====== DATA ROWS ======

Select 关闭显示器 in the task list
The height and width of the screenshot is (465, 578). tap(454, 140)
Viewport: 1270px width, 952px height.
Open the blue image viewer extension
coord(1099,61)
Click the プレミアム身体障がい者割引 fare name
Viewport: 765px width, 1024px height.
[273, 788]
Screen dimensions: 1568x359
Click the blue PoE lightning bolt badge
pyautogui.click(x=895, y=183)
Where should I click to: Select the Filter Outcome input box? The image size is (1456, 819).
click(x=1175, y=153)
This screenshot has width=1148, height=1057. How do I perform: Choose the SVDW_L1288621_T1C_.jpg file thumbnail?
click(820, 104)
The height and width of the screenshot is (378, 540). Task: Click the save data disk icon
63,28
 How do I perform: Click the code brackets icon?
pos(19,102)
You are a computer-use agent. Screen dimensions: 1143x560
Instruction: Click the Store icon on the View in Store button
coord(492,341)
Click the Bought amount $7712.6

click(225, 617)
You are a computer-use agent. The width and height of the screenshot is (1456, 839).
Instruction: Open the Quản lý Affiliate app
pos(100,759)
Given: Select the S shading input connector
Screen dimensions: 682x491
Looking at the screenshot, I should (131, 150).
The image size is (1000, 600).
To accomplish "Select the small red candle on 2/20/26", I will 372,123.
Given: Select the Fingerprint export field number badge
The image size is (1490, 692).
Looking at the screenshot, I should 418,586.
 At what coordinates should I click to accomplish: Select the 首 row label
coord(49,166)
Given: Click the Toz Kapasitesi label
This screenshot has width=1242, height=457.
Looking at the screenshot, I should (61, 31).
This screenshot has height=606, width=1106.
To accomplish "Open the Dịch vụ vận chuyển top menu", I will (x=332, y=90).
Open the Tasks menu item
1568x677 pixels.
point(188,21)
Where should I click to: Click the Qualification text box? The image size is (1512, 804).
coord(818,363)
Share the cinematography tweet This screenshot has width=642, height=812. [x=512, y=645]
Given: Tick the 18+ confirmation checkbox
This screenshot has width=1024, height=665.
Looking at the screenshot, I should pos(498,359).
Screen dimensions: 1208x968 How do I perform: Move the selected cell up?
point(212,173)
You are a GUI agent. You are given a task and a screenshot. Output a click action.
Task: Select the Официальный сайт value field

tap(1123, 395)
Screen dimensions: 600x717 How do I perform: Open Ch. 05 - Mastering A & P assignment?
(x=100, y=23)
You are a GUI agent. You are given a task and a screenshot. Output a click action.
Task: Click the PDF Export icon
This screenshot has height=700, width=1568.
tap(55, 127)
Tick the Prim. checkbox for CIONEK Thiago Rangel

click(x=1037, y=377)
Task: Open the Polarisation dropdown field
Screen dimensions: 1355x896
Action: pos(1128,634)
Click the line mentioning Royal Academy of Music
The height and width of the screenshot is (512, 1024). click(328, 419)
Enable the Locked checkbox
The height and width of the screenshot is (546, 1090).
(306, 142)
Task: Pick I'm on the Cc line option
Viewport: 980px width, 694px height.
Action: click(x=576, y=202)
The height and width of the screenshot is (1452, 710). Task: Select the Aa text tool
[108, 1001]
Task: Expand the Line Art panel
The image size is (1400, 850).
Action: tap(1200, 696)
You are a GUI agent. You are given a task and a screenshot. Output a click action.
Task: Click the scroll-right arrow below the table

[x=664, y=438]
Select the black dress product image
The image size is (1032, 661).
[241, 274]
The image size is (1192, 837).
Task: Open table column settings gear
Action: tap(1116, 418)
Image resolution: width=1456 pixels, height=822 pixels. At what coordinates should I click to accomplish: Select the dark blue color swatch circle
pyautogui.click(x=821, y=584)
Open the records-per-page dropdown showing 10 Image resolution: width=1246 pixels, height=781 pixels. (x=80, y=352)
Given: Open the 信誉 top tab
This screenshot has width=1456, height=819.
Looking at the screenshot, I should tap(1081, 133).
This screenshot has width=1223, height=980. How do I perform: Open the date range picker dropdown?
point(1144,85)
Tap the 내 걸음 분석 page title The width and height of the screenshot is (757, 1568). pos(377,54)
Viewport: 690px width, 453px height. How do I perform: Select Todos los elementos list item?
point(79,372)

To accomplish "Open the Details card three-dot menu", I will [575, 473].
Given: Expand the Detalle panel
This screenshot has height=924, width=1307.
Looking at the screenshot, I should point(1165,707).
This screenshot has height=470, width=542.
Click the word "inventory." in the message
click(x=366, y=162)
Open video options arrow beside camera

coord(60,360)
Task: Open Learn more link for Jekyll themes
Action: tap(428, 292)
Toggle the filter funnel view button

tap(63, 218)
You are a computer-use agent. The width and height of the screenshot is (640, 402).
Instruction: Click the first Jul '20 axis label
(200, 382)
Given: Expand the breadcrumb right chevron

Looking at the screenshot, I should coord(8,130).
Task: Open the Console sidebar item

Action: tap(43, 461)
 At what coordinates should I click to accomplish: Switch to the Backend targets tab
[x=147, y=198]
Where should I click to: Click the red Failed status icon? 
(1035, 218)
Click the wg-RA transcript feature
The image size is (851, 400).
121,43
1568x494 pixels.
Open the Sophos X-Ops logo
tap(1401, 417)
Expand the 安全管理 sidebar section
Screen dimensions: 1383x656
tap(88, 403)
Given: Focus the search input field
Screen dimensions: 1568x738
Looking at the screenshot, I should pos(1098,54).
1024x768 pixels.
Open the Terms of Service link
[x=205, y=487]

======

[STATED TASK]: Can you rewrite all the lines above with "computer-use agent" changed to "desktop assistant" and everything else left as it is?

[FINISHED EXERCISE]:
Select 关闭显示器 in the task list
The height and width of the screenshot is (465, 578). tap(454, 140)
Viewport: 1270px width, 952px height.
Open the blue image viewer extension
coord(1099,61)
Click the プレミアム身体障がい者割引 fare name
Viewport: 765px width, 1024px height.
[273, 788]
Screen dimensions: 1568x359
Click the blue PoE lightning bolt badge
pyautogui.click(x=895, y=183)
Where should I click to: Select the Filter Outcome input box? The image size is (1456, 819).
click(x=1175, y=153)
This screenshot has width=1148, height=1057. How do I perform: Choose the SVDW_L1288621_T1C_.jpg file thumbnail?
click(820, 104)
The height and width of the screenshot is (378, 540). Task: Click the save data disk icon
63,28
 How do I perform: Click the code brackets icon?
pos(19,102)
You are a desktop assistant. Screen dimensions: 1143x560
Instruction: Click the Store icon on the View in Store button
coord(492,341)
Click the Bought amount $7712.6

click(225, 617)
You are a desktop assistant. The width and height of the screenshot is (1456, 839).
Instruction: Open the Quản lý Affiliate app
pos(100,759)
Given: Select the S shading input connector
Screen dimensions: 682x491
Looking at the screenshot, I should (131, 150).
The image size is (1000, 600).
To accomplish "Select the small red candle on 2/20/26", I will 372,123.
Given: Select the Fingerprint export field number badge
The image size is (1490, 692).
Looking at the screenshot, I should 418,586.
 At what coordinates should I click to accomplish: Select the 首 row label
coord(49,166)
Given: Click the Toz Kapasitesi label
This screenshot has width=1242, height=457.
Looking at the screenshot, I should (61, 31).
This screenshot has height=606, width=1106.
To accomplish "Open the Dịch vụ vận chuyển top menu", I will (x=332, y=90).
Open the Tasks menu item
1568x677 pixels.
point(188,21)
Where should I click to: Click the Qualification text box? The image size is (1512, 804).
coord(818,363)
Share the cinematography tweet This screenshot has width=642, height=812. [x=512, y=645]
Given: Tick the 18+ confirmation checkbox
This screenshot has width=1024, height=665.
Looking at the screenshot, I should pos(498,359).
Screen dimensions: 1208x968 How do I perform: Move the selected cell up?
point(212,173)
You are a GUI agent. You are given a task and a screenshot. Output a click action.
Task: Select the Официальный сайт value field

tap(1123, 395)
Screen dimensions: 600x717 How do I perform: Open Ch. 05 - Mastering A & P assignment?
(x=100, y=23)
You are a GUI agent. You are given a task and a screenshot. Output a click action.
Task: Click the PDF Export icon
This screenshot has height=700, width=1568.
tap(55, 127)
Tick the Prim. checkbox for CIONEK Thiago Rangel

click(x=1037, y=377)
Task: Open the Polarisation dropdown field
Screen dimensions: 1355x896
Action: pos(1128,634)
Click the line mentioning Royal Academy of Music
The height and width of the screenshot is (512, 1024). click(328, 419)
Enable the Locked checkbox
The height and width of the screenshot is (546, 1090).
(306, 142)
Task: Pick I'm on the Cc line option
Viewport: 980px width, 694px height.
Action: click(x=576, y=202)
The height and width of the screenshot is (1452, 710). Task: Select the Aa text tool
[108, 1001]
Task: Expand the Line Art panel
The image size is (1400, 850).
Action: tap(1200, 696)
You are a GUI agent. You are given a task and a screenshot. Output a click action.
Task: Click the scroll-right arrow below the table

[x=664, y=438]
Select the black dress product image
The image size is (1032, 661).
[241, 274]
The image size is (1192, 837).
Task: Open table column settings gear
Action: tap(1116, 418)
Image resolution: width=1456 pixels, height=822 pixels. At what coordinates should I click to accomplish: Select the dark blue color swatch circle
pyautogui.click(x=821, y=584)
Open the records-per-page dropdown showing 10 Image resolution: width=1246 pixels, height=781 pixels. (x=80, y=352)
Given: Open the 信誉 top tab
This screenshot has width=1456, height=819.
Looking at the screenshot, I should tap(1081, 133).
This screenshot has width=1223, height=980. How do I perform: Open the date range picker dropdown?
point(1144,85)
Tap the 내 걸음 분석 page title The width and height of the screenshot is (757, 1568). pos(377,54)
Viewport: 690px width, 453px height. How do I perform: Select Todos los elementos list item?
point(79,372)

To accomplish "Open the Details card three-dot menu", I will [575, 473].
Given: Expand the Detalle panel
This screenshot has height=924, width=1307.
Looking at the screenshot, I should point(1165,707).
This screenshot has height=470, width=542.
Click the word "inventory." in the message
click(x=366, y=162)
Open video options arrow beside camera

coord(60,360)
Task: Open Learn more link for Jekyll themes
Action: tap(428, 292)
Toggle the filter funnel view button

tap(63, 218)
You are a desktop assistant. The width and height of the screenshot is (640, 402).
Instruction: Click the first Jul '20 axis label
(200, 382)
Given: Expand the breadcrumb right chevron

Looking at the screenshot, I should coord(8,130).
Task: Open the Console sidebar item

Action: tap(43, 461)
 At what coordinates should I click to accomplish: Switch to the Backend targets tab
[x=147, y=198]
Where should I click to: Click the red Failed status icon? 
(1035, 218)
Click the wg-RA transcript feature
The image size is (851, 400).
121,43
1568x494 pixels.
Open the Sophos X-Ops logo
tap(1401, 417)
Expand the 安全管理 sidebar section
Screen dimensions: 1383x656
tap(88, 403)
Given: Focus the search input field
Screen dimensions: 1568x738
Looking at the screenshot, I should pos(1098,54).
1024x768 pixels.
Open the Terms of Service link
[x=205, y=487]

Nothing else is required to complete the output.